## Extrait du document
* * * *
Nantes : ces magasins climatisés qui gardent leurs portes ouvertes

Chez vous, est-ce que vous laissez vos portes grandes ouvertes quand vous chauffez l'hiver ou quand vous mettez la clim' en marche l'été ? Non bien sûr ! Ce serait une aberration économique et écologique. Pourtant, de nombreux magasins continuent de pratiquer cette gabegie. Reportage à Nantes.

Jeudi 27 juin, 14h et 39° dans le centre-ville de Nantes.

C'est le deuxième jour des soldes, les vitrines affichent les rabais et les portes sont largement ouvertes sur des rayonnages bien garnis.

Le premier pas dans ce magasin de textile du quartier Decré donne la température, ici on climatise et on l'assume. 
 


La canicule ? On s'en satisfait. "On va vendre notre (collection) été ! se réjouit Sarah la gérante. Jusqu'à maintenant,  il ne faisait pas beau, les gens n'achetaient pas pour l'été, là ça va mieux marcher."

Pourquoi climatiser le magasin et laisser la porte grande ouverte ?

"Ça donne plus envie de rentrer ! nous répond-on avec enthousiasme. Et puis pour nous (l'équipe de vente) c'est plus confortable. On a un peu de chaleur qui rentre. Ce serait dur de rester en permanence sous la clim !"

Au fond du magasin notre thermomètre affiche 25.2°, soit plus de 13 degrés de moins qu'à l'extérieur. 
 

Près de 17 degrés de moins qu'à l'extérieur du magasin !
* * * *
## Consignes de travail
• 1. Recopiez fidèlement le passage de l'article sur les magasins climatisés de Nantes, en commençant par « Nantes : ces » et en poursuivant jusqu'à « Reportage à Nantes. ».
• 2. Répondez brièvement à ces questions sur l'article consacré aux magasins climatisés de Nantes :
(a) Quel jour et à quelle heure le reportage a-t-il lieu ?
(b) Dans quel quartier se trouve le magasin de textile visité ?
(c) Quel est le prénom de la gérante de ce magasin ?
* * * *
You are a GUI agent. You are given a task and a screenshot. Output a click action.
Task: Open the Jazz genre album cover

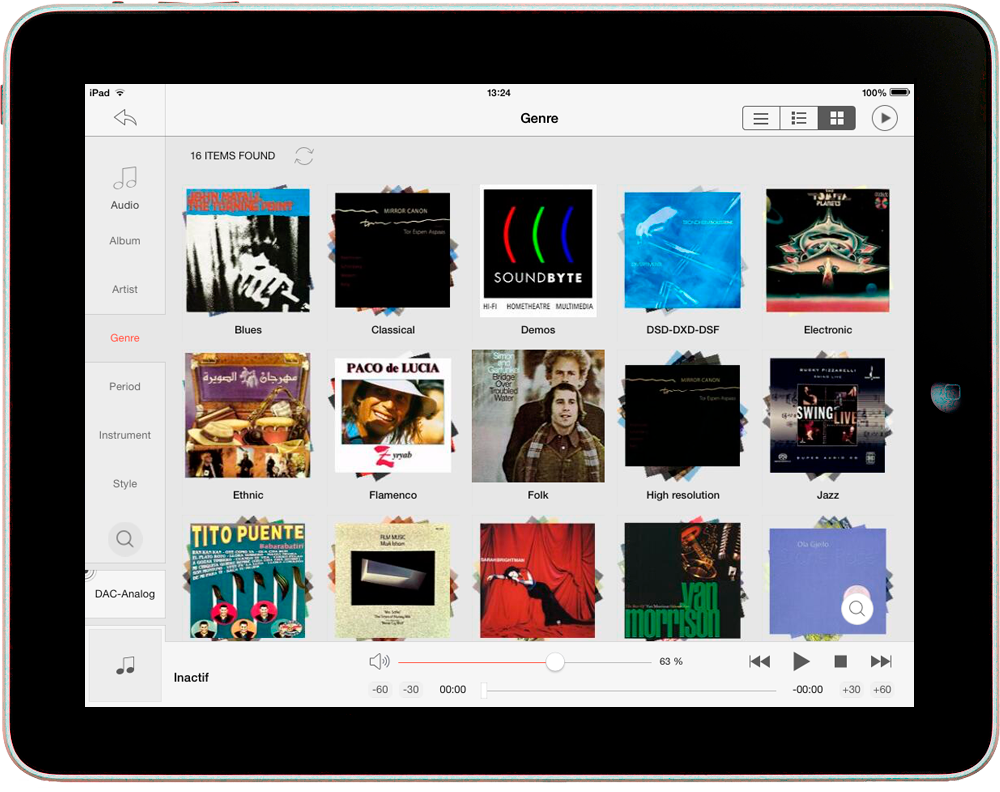coord(827,415)
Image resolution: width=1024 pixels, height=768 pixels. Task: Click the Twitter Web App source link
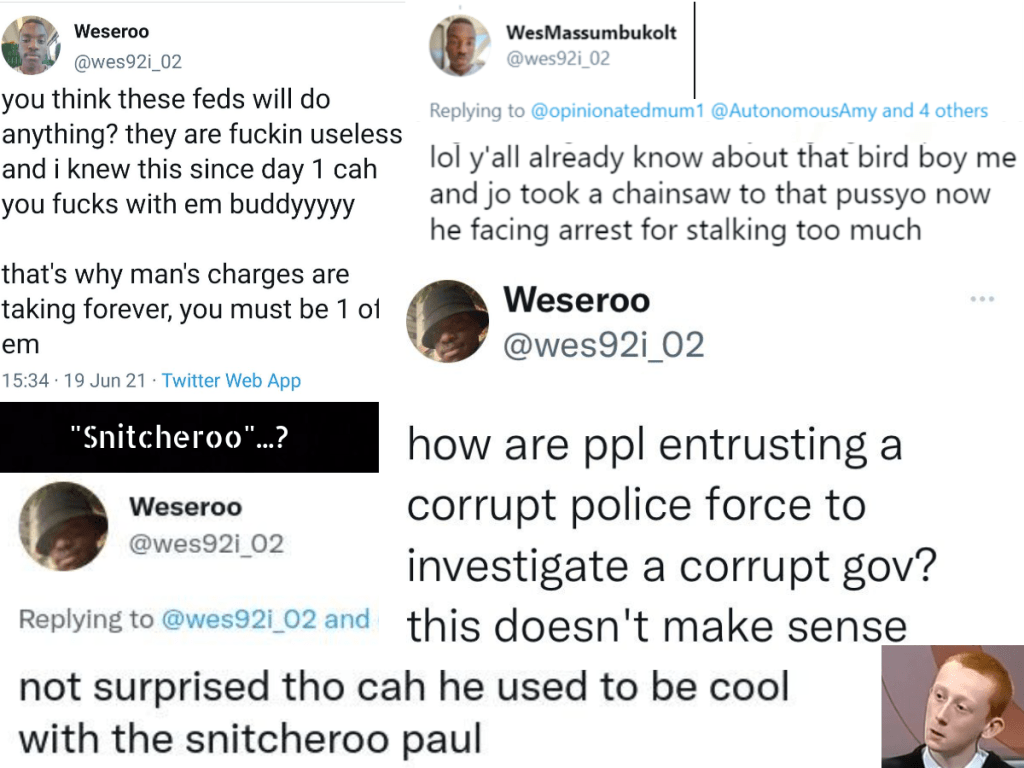231,381
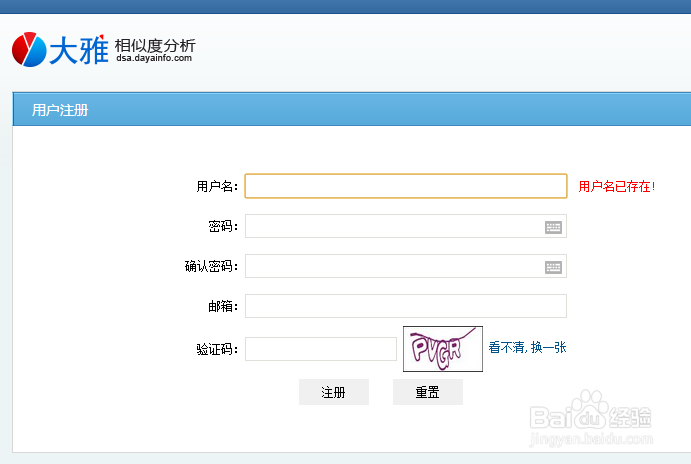The image size is (691, 464).
Task: Refresh captcha via 看不清, 换一张 link
Action: pyautogui.click(x=527, y=348)
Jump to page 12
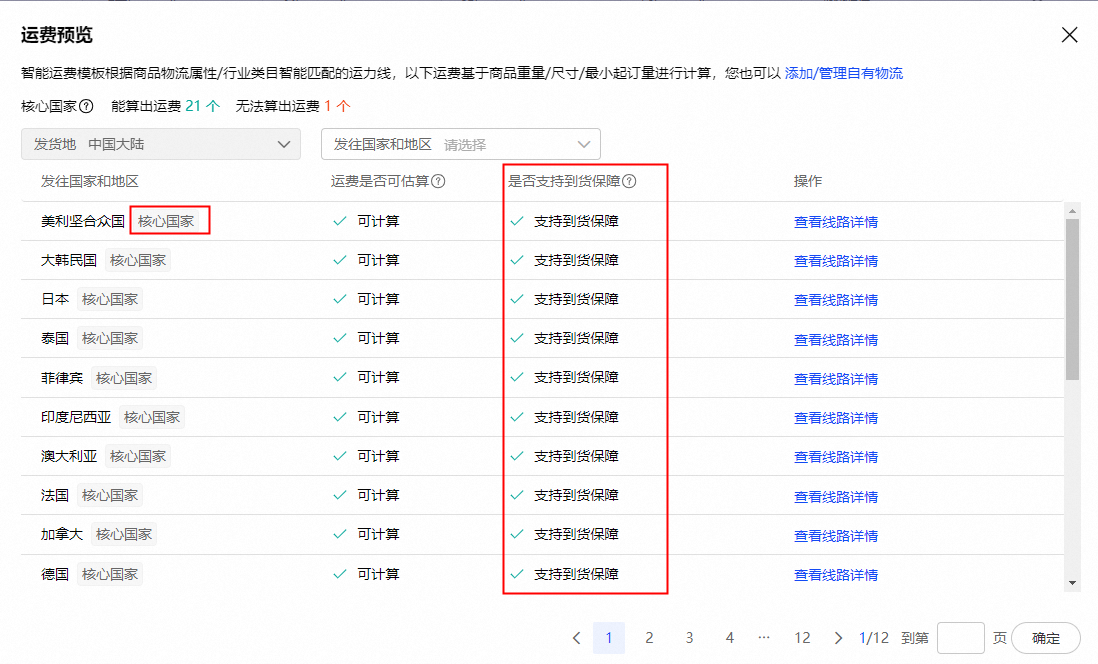 click(x=802, y=638)
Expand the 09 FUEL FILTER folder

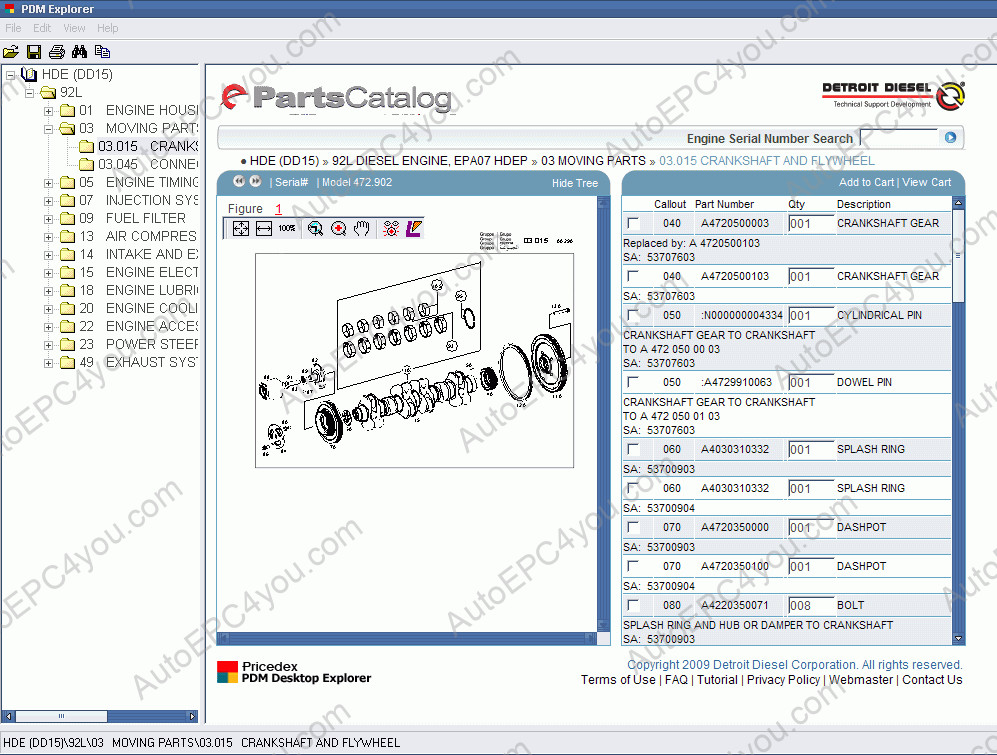pyautogui.click(x=48, y=219)
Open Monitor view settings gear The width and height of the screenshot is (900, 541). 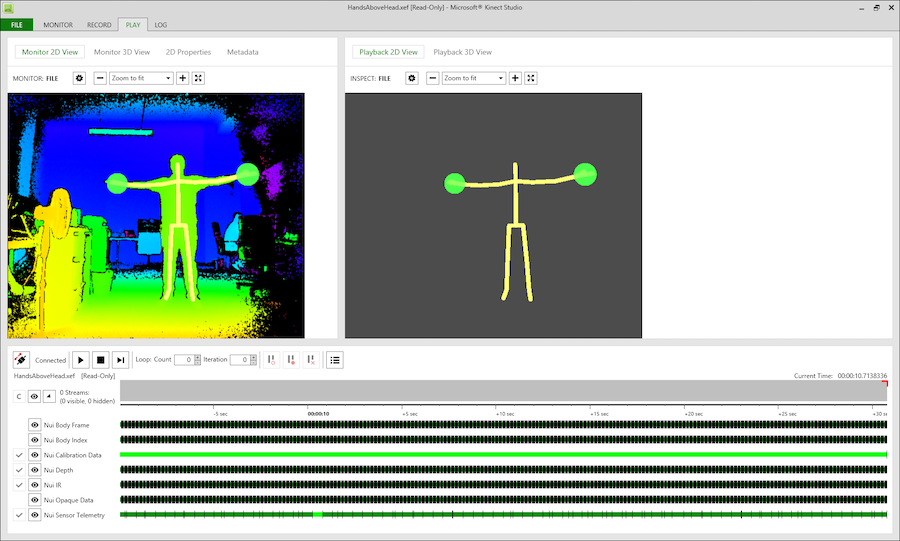pyautogui.click(x=79, y=78)
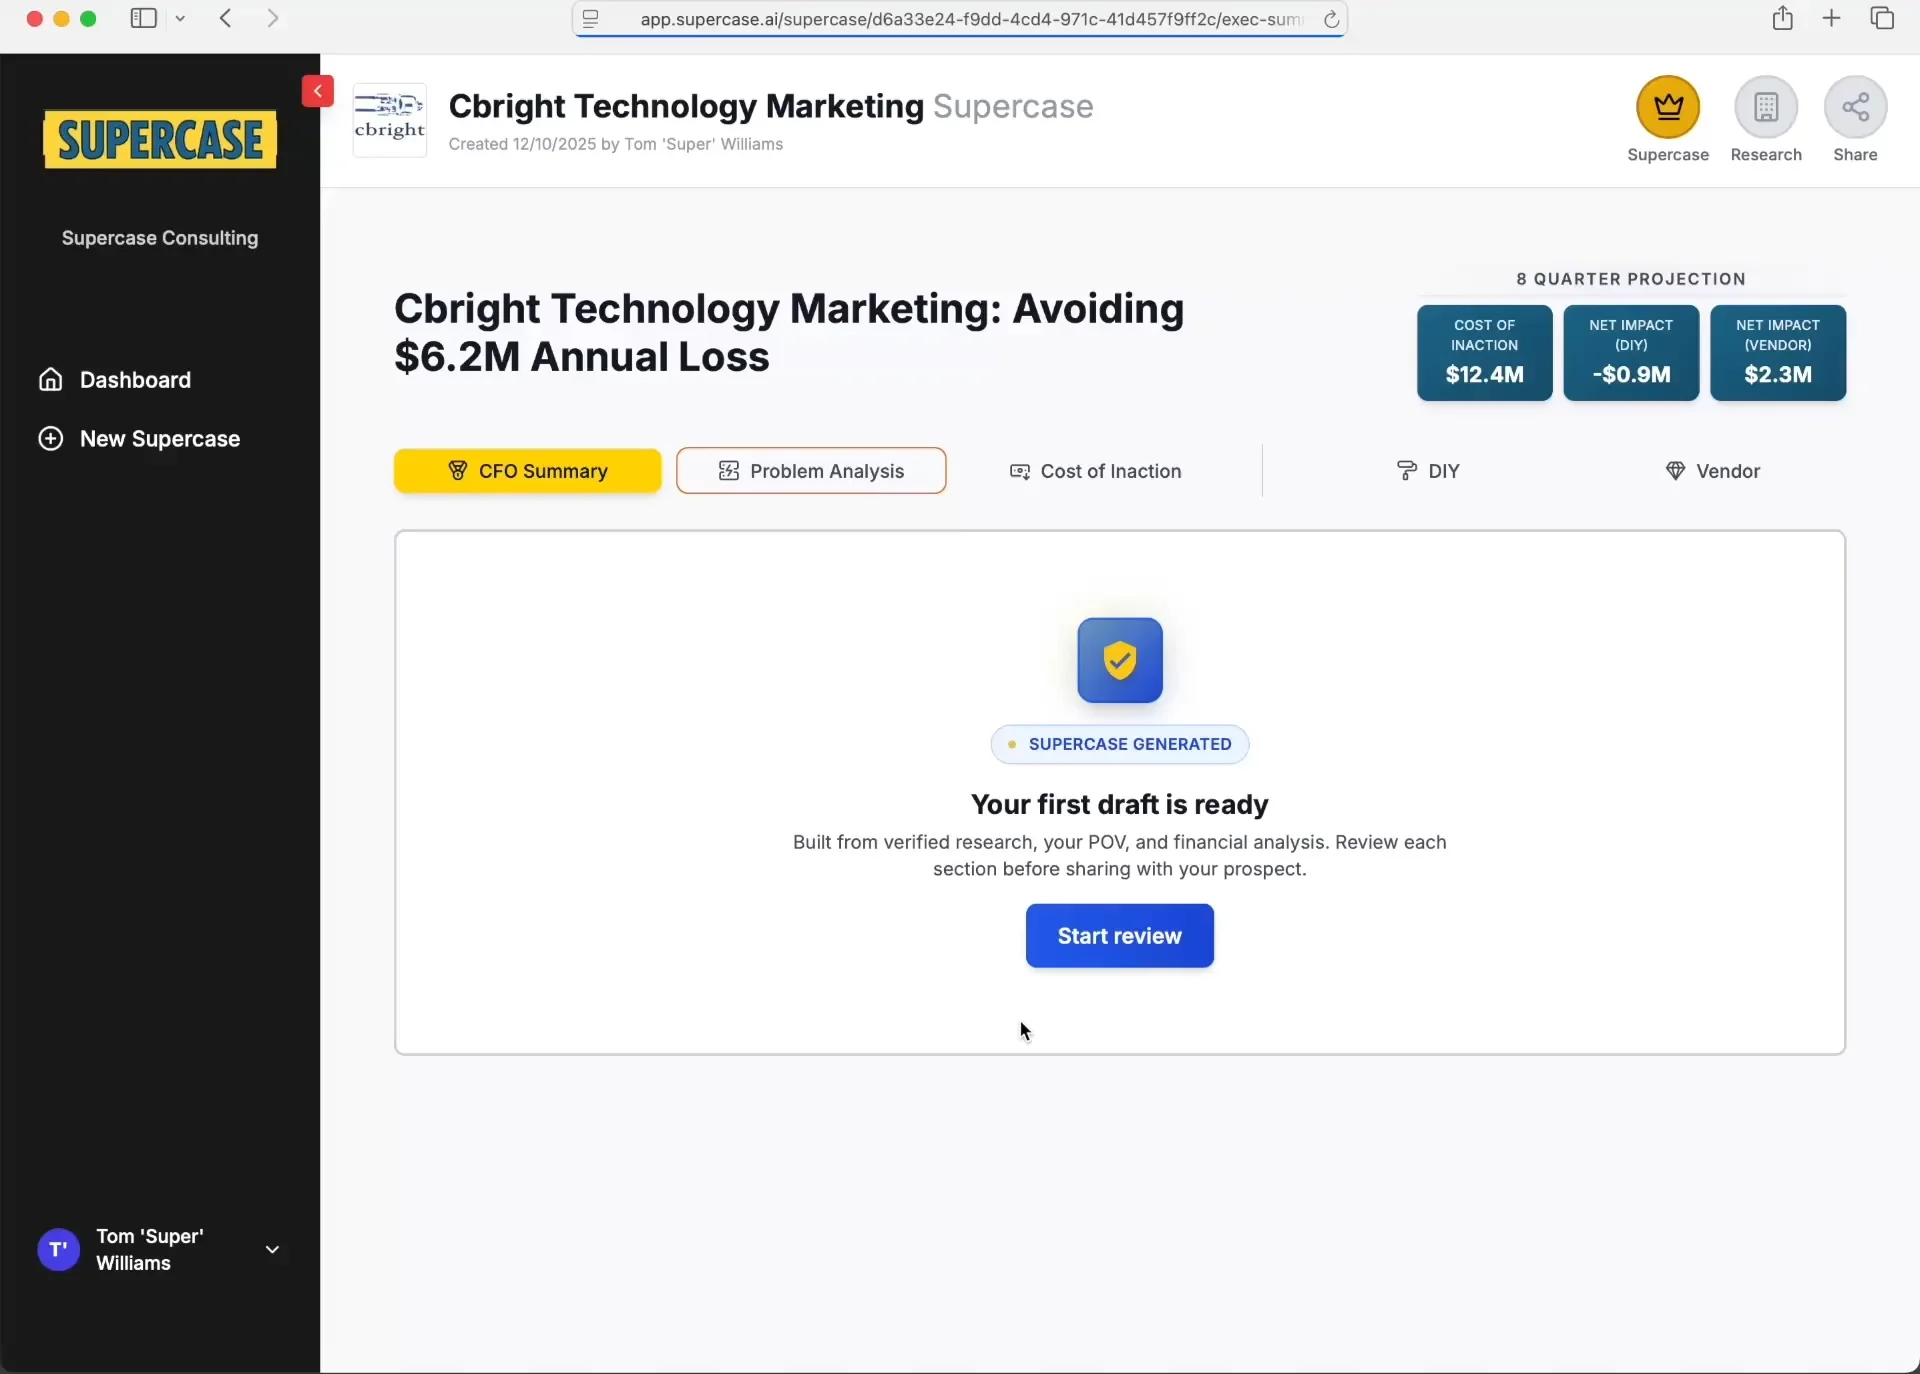Screen dimensions: 1920x1374
Task: Open the Vendor tab
Action: pos(1712,471)
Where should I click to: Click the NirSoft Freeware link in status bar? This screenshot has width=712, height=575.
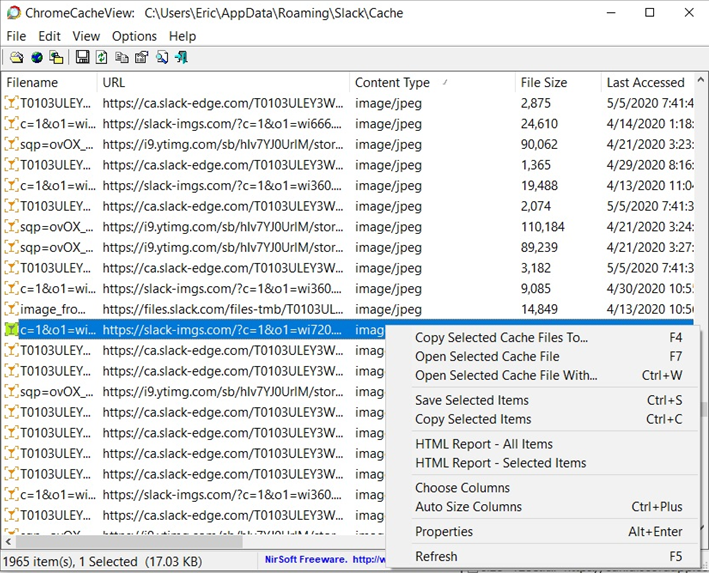click(303, 560)
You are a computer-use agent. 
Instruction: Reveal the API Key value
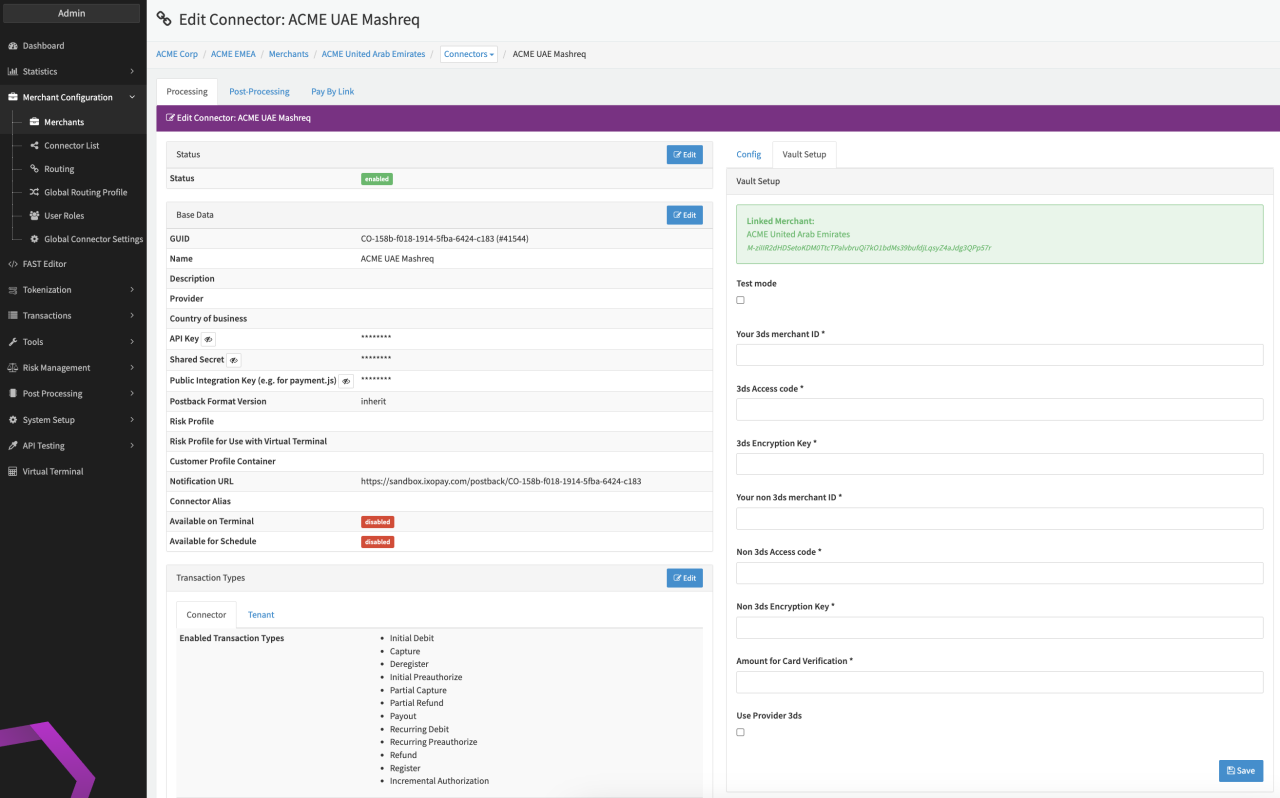click(209, 339)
* * * *
## Réponses aux consignes
• 1.
Nantes : ces magasins climatisés qui gardent leurs portes ouvertes

Chez vous, est-ce que vous laissez vos portes grandes ouvertes quand vous chauffez l'hiver ou quand vous mettez la clim' en marche l'été ? Non bien sûr ! Ce serait une aberration économique et écologique. Pourtant, de nombreux magasins continuent de pratiquer cette gabegie. Reportage à Nantes.

• 2.
(a) Le jeudi 27 juin, à 14h.
(b) Dans le quartier Decré.
(c) Sarah.